No record may be omitted; give all of them again exactly.

DATA EXTRACTS Start Marker

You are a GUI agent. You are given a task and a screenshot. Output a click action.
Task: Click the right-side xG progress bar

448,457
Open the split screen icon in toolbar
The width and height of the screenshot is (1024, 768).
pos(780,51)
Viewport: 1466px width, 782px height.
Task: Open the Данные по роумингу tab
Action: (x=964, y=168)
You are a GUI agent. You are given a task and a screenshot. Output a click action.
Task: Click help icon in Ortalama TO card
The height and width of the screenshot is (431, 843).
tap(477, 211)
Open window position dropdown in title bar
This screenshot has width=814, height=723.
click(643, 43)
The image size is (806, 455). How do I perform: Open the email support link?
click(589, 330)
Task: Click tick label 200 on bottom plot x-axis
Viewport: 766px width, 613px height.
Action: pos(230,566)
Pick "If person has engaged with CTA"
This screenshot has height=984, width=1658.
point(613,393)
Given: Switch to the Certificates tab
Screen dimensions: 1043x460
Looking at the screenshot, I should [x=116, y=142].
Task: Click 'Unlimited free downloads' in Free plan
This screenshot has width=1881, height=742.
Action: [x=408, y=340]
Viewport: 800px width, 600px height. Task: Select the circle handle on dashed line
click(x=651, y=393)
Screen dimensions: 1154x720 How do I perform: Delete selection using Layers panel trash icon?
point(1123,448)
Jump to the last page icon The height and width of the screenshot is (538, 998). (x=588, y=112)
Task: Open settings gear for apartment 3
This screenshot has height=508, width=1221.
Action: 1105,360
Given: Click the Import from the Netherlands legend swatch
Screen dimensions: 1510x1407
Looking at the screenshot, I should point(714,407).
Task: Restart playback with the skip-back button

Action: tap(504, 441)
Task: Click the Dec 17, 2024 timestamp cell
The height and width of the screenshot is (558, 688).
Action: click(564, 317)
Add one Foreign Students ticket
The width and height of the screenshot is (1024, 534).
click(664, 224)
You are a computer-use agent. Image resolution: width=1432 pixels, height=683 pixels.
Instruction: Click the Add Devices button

DATA EXTRACTS End Marker

*ANSWER TO THE PROBLEM:*
You are a GUI agent. You are given a task and a screenshot. Output a click action.
Task: Click the right-side xG progress bar

448,457
Open the split screen icon in toolbar
The width and height of the screenshot is (1024, 768).
pos(780,51)
Viewport: 1466px width, 782px height.
Task: Open the Данные по роумингу tab
Action: (x=964, y=168)
You are a GUI agent. You are given a task and a screenshot. Output a click action.
Task: Click help icon in Ortalama TO card
The height and width of the screenshot is (431, 843).
tap(477, 211)
Open window position dropdown in title bar
This screenshot has width=814, height=723.
click(643, 43)
The image size is (806, 455). How do I perform: Open the email support link?
click(589, 330)
Task: Click tick label 200 on bottom plot x-axis
Viewport: 766px width, 613px height.
Action: pos(230,566)
Pick "If person has engaged with CTA"
This screenshot has height=984, width=1658.
point(613,393)
Given: Switch to the Certificates tab
Screen dimensions: 1043x460
Looking at the screenshot, I should [x=116, y=142].
Task: Click 'Unlimited free downloads' in Free plan
This screenshot has width=1881, height=742.
Action: [x=408, y=340]
Viewport: 800px width, 600px height. Task: Select the circle handle on dashed line
click(x=651, y=393)
Screen dimensions: 1154x720 How do I perform: Delete selection using Layers panel trash icon?
point(1123,448)
Jump to the last page icon The height and width of the screenshot is (538, 998). (x=588, y=112)
Task: Open settings gear for apartment 3
This screenshot has height=508, width=1221.
Action: 1105,360
Given: Click the Import from the Netherlands legend swatch
Screen dimensions: 1510x1407
Looking at the screenshot, I should point(714,407).
Task: Restart playback with the skip-back button

Action: tap(504, 441)
Task: Click the Dec 17, 2024 timestamp cell
The height and width of the screenshot is (558, 688).
Action: click(564, 317)
Add one Foreign Students ticket
The width and height of the screenshot is (1024, 534).
click(664, 224)
You are a computer-use agent. Image resolution: width=1432 pixels, height=683 pixels.
Instruction: Click the Add Devices button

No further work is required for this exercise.